An insightful friend wrote to me this morning: "When a person is 'present,' he/she is nowhere else. Just here. That is all there is to it, and, of course, much easier said than done…. When I am just here, and nowhere else, I have no thoughts about what I am about to say, what he or she is about to say, what I have to do next…. I am just here and nowhere else."

As someone who struggles with "Blackberry on the Brain," and with the difficulty of being truly present whilst feeling torn in multiple directions, these words struck a chord.

But every worthy objective needs a tool. How does one become "present"?

It's not about me and my day, me and my Blackberry, or me and my future appointmentsIt brought to mind an insight which I once heard from the Rebbe:

In the Torah, G‑d commands the Jews to contribute half a shekel (a form of currency) to a fund for the Tabernacle's needs.

The Torah describes the shekel as being twenty gerah (a smaller currency), which would obviously make the half-shekel ten gerahs.

But the Torah doesn't say "contribute ten gerahs"; it emphasizes that it needs to be half a shekel.

Why, the Rebbe asked, does the Torah employ (seemingly) roundabout verbiage to emphasize a "half" concept?

Deepening the question, the Rebbe noted that the same contribution seems to emphasize a contrary message: The Torah instructs that the donation itself not be in installments; one needed to give the entire contribution at one time.

So one needed to give half a shekel, as a whole (undivided) contribution.

What is the Torah trying to tell us?

The Rebbe explained it this way:

If you want to give of yourself whole-ly to a person or situation, then you need to recognize your own "Half-ness."

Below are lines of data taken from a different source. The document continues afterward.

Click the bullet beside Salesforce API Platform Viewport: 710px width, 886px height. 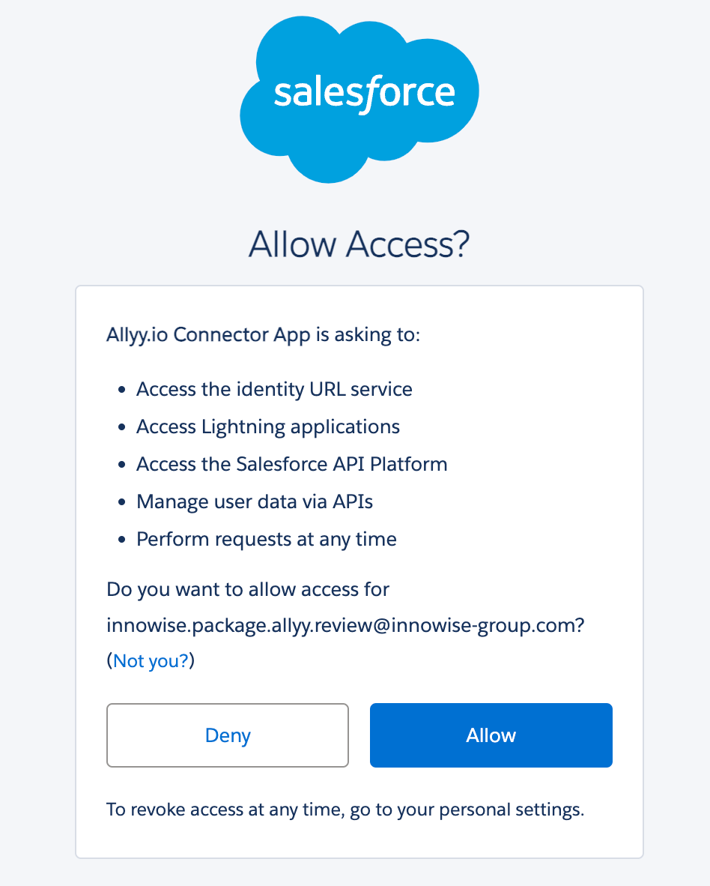click(x=121, y=465)
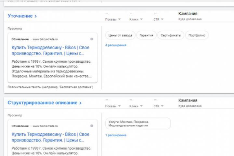Select the Портфолио chip

[197, 35]
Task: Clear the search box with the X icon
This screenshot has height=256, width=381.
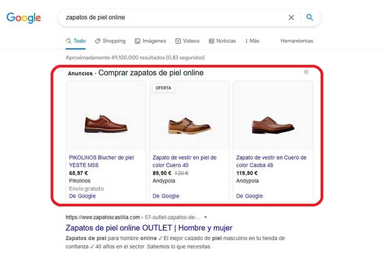Action: coord(291,17)
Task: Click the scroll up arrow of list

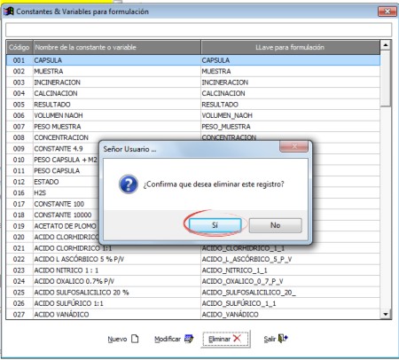Action: 386,45
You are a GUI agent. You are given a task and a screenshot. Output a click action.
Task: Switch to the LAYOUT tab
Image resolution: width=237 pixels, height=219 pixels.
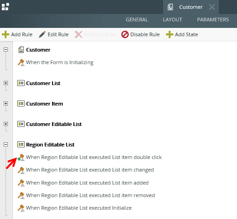[x=172, y=20]
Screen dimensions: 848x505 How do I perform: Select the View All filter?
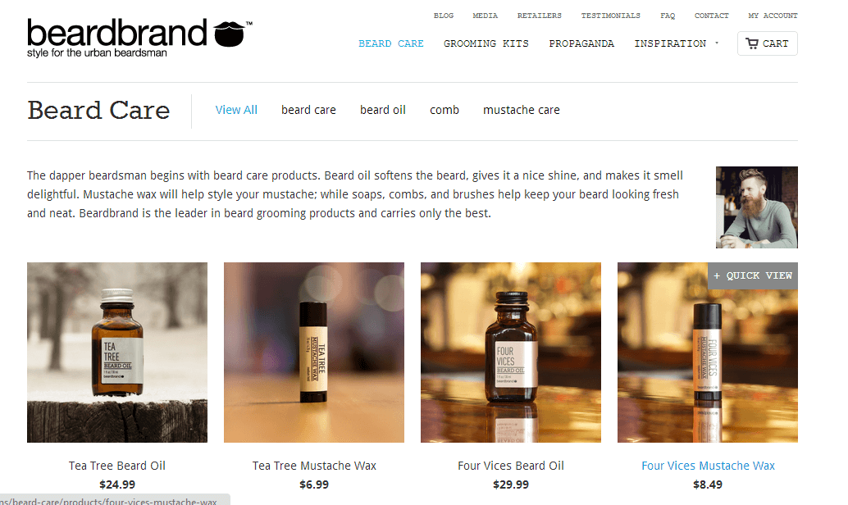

As I understand it, if I want to be totally present in any situation, I need to rise above my preoccupation with what's happened or what will be, the part of my brain invaded by thoughts of where else I need to be and when. I need to recognize that the person/situation deserves undivided attention. Because it's not about me and my day, me and my Blackberry, or me and my future appointments. It's about us. Me and you. Me and what I'm facing at the moment.

At present, I'm only half the equation. When I really respect that, I'm ready to be here.

In full. For real.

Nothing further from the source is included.